-- GIVEN ENTRIES follows --

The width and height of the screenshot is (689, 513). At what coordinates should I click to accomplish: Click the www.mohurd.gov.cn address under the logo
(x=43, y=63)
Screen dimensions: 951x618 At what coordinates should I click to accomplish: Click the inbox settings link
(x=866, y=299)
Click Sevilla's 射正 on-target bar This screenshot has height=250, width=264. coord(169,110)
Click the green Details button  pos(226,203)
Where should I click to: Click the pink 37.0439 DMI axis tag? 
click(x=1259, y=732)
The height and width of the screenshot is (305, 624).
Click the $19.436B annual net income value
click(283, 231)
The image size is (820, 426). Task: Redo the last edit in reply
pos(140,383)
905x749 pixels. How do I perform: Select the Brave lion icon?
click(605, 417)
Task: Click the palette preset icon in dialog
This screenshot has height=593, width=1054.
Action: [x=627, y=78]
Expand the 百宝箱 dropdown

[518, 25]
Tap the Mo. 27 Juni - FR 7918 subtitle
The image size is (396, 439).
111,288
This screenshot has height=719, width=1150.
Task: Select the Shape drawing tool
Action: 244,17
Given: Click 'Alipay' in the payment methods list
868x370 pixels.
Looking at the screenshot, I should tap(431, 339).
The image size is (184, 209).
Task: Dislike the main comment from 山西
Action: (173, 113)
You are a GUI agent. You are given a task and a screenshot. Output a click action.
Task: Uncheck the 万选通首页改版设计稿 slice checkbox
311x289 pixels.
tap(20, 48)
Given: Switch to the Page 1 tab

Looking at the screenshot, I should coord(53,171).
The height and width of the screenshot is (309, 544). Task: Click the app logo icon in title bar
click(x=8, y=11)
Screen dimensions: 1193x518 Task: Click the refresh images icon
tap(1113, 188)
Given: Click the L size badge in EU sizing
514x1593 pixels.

-- GIVEN ENTRIES concluded --

● WHAT IS EXPECTED: Please quote every record above exactly as it appears.

● EXERCISE ANSWER:
The width and height of the screenshot is (689, 513). At what coordinates should I click to accomplish: Click the www.mohurd.gov.cn address under the logo
(x=43, y=63)
Screen dimensions: 951x618 At what coordinates should I click to accomplish: Click the inbox settings link
(x=866, y=299)
Click Sevilla's 射正 on-target bar This screenshot has height=250, width=264. coord(169,110)
Click the green Details button  pos(226,203)
Where should I click to: Click the pink 37.0439 DMI axis tag? 
click(x=1259, y=732)
The height and width of the screenshot is (305, 624).
Click the $19.436B annual net income value
click(283, 231)
The image size is (820, 426). Task: Redo the last edit in reply
pos(140,383)
905x749 pixels. How do I perform: Select the Brave lion icon?
click(605, 417)
Task: Click the palette preset icon in dialog
This screenshot has height=593, width=1054.
Action: [x=627, y=78]
Expand the 百宝箱 dropdown

[518, 25]
Tap the Mo. 27 Juni - FR 7918 subtitle
The image size is (396, 439).
111,288
This screenshot has height=719, width=1150.
Task: Select the Shape drawing tool
Action: 244,17
Given: Click 'Alipay' in the payment methods list
868x370 pixels.
Looking at the screenshot, I should tap(431, 339).
The image size is (184, 209).
Task: Dislike the main comment from 山西
Action: (173, 113)
You are a GUI agent. You are given a task and a screenshot. Output a click action.
Task: Uncheck the 万选通首页改版设计稿 slice checkbox
311x289 pixels.
tap(20, 48)
Given: Switch to the Page 1 tab

Looking at the screenshot, I should coord(53,171).
The height and width of the screenshot is (309, 544). Task: Click the app logo icon in title bar
click(x=8, y=11)
Screen dimensions: 1193x518 Task: Click the refresh images icon
tap(1113, 188)
Given: Click the L size badge in EU sizing
514x1593 pixels.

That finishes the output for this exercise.